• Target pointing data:
=====
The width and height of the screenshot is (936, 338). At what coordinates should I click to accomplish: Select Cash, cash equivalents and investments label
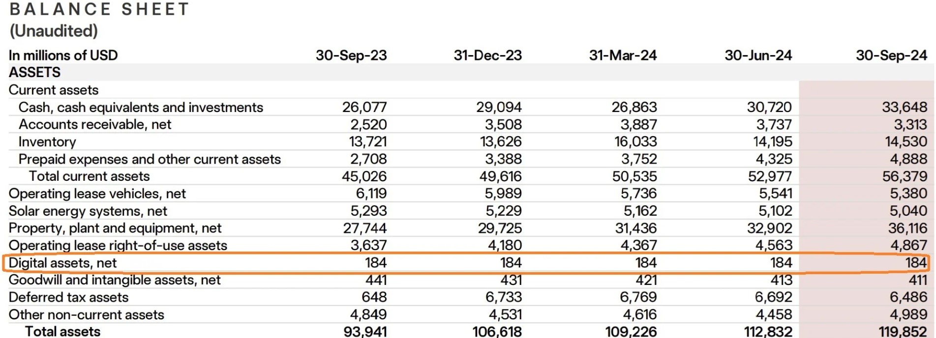(141, 107)
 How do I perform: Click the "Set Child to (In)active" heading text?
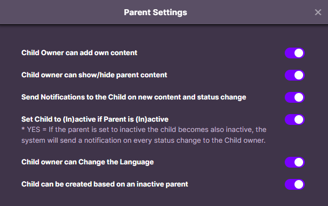tap(95, 119)
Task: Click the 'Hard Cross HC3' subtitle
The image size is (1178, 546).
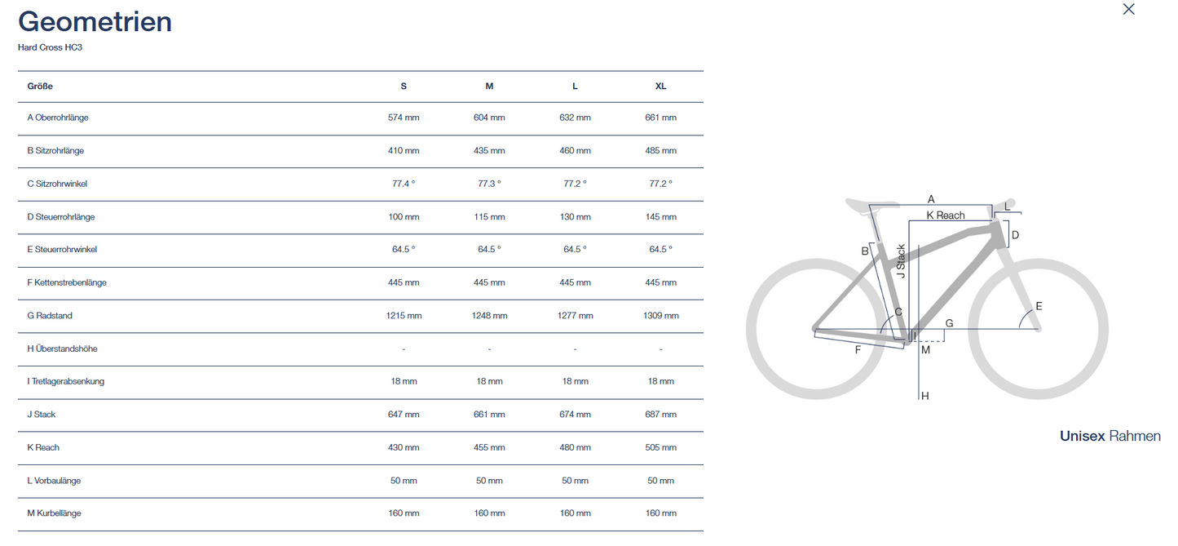Action: click(x=50, y=47)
=====
• WHAT IS BEING ASKED:
Copy the items from the line containing "How do I perform: Click" through the end of the items, inclusive, substituting "header label" for "heading text" and changing nothing else. Leave the pictures out.

• ANSWER:
 How do I perform: Click the "Set Child to (In)active" header label?
tap(95, 119)
Task: Click the 'Hard Cross HC3' subtitle
The image size is (1178, 546).
Action: click(x=50, y=47)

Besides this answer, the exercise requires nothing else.